------ INFORMATION PROVIDED

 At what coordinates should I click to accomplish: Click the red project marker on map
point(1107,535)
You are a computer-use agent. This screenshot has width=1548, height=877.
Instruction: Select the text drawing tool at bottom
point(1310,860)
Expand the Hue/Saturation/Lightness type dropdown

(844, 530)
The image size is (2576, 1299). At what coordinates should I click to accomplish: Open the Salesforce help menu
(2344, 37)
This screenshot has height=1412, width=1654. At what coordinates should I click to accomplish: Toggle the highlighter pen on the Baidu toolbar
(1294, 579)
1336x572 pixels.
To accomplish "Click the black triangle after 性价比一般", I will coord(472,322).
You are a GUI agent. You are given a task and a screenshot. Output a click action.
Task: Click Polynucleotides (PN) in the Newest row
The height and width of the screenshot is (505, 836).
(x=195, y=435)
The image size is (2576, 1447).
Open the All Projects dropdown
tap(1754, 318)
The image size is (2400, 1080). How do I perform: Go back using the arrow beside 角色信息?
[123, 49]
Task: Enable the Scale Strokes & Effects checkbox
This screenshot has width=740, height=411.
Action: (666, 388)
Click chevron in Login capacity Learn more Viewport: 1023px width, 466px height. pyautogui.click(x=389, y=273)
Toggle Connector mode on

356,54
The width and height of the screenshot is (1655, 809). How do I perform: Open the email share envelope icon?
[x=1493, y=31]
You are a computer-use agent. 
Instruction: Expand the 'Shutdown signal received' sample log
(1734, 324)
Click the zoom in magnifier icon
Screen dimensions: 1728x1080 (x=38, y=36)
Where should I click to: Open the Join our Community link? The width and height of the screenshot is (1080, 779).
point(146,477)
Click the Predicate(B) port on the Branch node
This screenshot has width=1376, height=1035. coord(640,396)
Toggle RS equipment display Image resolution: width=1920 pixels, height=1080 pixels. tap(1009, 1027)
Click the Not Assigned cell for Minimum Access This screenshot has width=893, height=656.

------------

WHAT TO DO:
Copy the material word for word, starting at its first line and stopping after the line that contains "point(146,477)".

EXERCISE OUTPUT:
 At what coordinates should I click to accomplish: Click the red project marker on map
point(1107,535)
You are a computer-use agent. This screenshot has width=1548, height=877.
Instruction: Select the text drawing tool at bottom
point(1310,860)
Expand the Hue/Saturation/Lightness type dropdown

(844, 530)
The image size is (2576, 1299). At what coordinates should I click to accomplish: Open the Salesforce help menu
(2344, 37)
This screenshot has height=1412, width=1654. At what coordinates should I click to accomplish: Toggle the highlighter pen on the Baidu toolbar
(1294, 579)
1336x572 pixels.
To accomplish "Click the black triangle after 性价比一般", I will coord(472,322).
You are a GUI agent. You are given a task and a screenshot. Output a click action.
Task: Click Polynucleotides (PN) in the Newest row
The height and width of the screenshot is (505, 836).
(x=195, y=435)
The image size is (2576, 1447).
Open the All Projects dropdown
tap(1754, 318)
The image size is (2400, 1080). How do I perform: Go back using the arrow beside 角色信息?
[123, 49]
Task: Enable the Scale Strokes & Effects checkbox
This screenshot has width=740, height=411.
Action: (666, 388)
Click chevron in Login capacity Learn more Viewport: 1023px width, 466px height. pyautogui.click(x=389, y=273)
Toggle Connector mode on

356,54
The width and height of the screenshot is (1655, 809). How do I perform: Open the email share envelope icon?
[x=1493, y=31]
You are a computer-use agent. 
Instruction: Expand the 'Shutdown signal received' sample log
(1734, 324)
Click the zoom in magnifier icon
Screen dimensions: 1728x1080 (x=38, y=36)
Where should I click to: Open the Join our Community link? The width and height of the screenshot is (1080, 779).
point(146,477)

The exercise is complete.